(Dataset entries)
╭──

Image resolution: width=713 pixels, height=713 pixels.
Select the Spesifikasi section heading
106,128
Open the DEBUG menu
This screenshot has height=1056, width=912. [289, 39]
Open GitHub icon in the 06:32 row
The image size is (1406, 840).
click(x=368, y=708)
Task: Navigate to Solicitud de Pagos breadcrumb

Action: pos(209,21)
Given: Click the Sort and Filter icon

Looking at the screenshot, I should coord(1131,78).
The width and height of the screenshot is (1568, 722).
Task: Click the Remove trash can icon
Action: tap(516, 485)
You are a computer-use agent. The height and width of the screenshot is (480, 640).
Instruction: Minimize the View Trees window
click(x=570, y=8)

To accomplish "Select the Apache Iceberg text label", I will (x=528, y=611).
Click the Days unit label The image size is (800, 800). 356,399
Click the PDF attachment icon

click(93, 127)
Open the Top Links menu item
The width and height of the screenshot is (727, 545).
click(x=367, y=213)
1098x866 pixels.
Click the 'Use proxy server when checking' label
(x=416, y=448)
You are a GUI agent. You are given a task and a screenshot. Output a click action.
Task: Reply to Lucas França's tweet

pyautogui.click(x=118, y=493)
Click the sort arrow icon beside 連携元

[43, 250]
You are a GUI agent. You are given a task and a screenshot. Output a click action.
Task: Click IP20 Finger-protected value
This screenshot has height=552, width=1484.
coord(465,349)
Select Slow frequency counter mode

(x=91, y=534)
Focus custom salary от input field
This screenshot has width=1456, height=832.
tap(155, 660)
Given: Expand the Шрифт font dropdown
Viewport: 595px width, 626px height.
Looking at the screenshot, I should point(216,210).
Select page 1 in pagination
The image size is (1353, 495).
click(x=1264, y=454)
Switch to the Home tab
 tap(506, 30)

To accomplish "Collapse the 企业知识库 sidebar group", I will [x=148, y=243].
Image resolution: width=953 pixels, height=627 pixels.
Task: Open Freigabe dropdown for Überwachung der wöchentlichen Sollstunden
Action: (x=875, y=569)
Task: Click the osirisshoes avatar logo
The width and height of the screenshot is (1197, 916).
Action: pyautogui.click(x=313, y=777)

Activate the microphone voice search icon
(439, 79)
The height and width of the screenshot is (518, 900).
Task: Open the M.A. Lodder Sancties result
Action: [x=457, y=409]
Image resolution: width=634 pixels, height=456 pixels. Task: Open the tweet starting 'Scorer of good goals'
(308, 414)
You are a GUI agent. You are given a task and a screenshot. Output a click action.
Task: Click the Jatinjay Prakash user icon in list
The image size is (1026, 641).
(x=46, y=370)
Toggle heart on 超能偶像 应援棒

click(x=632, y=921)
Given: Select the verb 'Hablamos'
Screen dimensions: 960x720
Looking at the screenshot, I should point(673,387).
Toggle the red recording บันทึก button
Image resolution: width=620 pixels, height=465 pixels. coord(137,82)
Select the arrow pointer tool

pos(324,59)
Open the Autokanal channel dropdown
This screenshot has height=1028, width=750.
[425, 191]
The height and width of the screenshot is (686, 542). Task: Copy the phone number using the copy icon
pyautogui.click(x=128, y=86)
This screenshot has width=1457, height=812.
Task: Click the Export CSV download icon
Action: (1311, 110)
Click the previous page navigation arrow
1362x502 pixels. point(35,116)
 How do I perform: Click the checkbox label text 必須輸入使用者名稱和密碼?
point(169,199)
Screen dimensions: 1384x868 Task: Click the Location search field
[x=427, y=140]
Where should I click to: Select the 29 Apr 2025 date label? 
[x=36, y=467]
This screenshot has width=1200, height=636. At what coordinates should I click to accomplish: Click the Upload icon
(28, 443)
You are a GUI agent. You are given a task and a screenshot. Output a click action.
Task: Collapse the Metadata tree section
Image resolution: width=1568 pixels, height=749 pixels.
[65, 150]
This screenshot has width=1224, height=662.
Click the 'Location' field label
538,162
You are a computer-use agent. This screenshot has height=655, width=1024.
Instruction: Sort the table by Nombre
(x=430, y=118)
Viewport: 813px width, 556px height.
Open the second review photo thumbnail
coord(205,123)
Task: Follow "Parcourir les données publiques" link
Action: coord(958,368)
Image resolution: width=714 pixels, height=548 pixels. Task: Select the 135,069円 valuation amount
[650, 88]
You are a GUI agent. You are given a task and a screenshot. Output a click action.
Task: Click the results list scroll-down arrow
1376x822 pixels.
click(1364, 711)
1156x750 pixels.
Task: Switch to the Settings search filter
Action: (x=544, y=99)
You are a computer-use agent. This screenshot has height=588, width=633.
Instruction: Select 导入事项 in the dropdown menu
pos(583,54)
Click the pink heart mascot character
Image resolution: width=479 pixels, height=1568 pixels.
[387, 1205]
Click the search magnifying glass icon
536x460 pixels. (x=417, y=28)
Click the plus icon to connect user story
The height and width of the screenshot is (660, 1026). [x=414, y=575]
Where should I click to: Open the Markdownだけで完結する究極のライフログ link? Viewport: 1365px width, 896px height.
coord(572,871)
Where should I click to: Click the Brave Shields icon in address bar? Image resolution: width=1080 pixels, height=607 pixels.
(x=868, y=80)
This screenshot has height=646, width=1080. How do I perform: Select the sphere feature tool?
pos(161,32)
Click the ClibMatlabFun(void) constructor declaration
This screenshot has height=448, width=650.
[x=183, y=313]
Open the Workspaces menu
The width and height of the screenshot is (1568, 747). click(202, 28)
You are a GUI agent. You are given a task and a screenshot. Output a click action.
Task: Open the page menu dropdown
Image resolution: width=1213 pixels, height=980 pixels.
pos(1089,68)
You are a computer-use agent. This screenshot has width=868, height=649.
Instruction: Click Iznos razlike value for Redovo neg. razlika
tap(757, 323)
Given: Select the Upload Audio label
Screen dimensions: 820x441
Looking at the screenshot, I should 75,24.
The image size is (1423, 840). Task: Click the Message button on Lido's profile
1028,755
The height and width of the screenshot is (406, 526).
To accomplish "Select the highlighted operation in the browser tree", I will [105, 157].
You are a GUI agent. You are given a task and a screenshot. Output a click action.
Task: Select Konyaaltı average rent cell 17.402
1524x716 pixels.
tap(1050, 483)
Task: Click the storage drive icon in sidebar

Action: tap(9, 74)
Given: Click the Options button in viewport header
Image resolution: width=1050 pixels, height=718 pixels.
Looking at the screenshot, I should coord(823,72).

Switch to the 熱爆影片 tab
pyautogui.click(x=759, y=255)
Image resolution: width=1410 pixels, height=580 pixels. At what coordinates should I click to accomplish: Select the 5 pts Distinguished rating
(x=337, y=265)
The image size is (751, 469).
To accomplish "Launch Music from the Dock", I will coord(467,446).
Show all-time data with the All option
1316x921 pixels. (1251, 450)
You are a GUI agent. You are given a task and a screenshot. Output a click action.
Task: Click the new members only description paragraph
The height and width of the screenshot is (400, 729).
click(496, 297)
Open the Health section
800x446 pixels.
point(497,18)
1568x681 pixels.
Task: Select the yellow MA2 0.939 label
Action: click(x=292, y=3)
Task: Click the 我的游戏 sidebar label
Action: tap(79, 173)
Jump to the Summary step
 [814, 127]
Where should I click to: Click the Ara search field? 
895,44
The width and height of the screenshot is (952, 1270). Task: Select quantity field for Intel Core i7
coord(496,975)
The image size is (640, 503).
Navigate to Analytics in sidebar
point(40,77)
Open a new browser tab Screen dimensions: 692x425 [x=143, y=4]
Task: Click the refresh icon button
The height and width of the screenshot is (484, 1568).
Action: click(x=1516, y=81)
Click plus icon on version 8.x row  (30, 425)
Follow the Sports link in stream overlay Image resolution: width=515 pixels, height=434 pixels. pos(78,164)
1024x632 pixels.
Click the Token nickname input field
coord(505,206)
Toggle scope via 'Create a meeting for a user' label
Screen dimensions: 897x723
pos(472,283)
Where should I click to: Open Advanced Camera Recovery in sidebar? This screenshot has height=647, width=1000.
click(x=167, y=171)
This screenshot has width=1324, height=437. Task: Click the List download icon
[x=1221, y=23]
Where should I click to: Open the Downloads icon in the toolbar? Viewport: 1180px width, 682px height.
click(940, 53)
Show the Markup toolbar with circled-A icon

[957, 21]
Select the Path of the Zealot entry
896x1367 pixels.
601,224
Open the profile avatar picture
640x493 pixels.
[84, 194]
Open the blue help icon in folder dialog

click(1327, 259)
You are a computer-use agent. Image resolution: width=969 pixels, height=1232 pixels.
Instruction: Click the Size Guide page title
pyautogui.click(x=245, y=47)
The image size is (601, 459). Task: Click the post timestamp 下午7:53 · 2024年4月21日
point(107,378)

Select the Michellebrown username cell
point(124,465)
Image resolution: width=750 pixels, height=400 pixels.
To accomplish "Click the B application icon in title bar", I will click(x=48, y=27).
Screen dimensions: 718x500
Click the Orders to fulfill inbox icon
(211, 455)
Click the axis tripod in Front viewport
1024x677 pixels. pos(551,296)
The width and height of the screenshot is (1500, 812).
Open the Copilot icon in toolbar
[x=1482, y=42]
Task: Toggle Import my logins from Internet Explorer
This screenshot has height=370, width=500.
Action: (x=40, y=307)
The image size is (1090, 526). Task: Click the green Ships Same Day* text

╰──

Problem to solve> An exact copy of the lines above between the line holding "Given: Select the verb 'Hablamos'" and the line holding "Open the Autokanal channel dropdown", inclusive, is the whole answer.

Result below>
Given: Select the verb 'Hablamos'
Screen dimensions: 960x720
Looking at the screenshot, I should point(673,387).
Toggle the red recording บันทึก button
Image resolution: width=620 pixels, height=465 pixels. coord(137,82)
Select the arrow pointer tool

pos(324,59)
Open the Autokanal channel dropdown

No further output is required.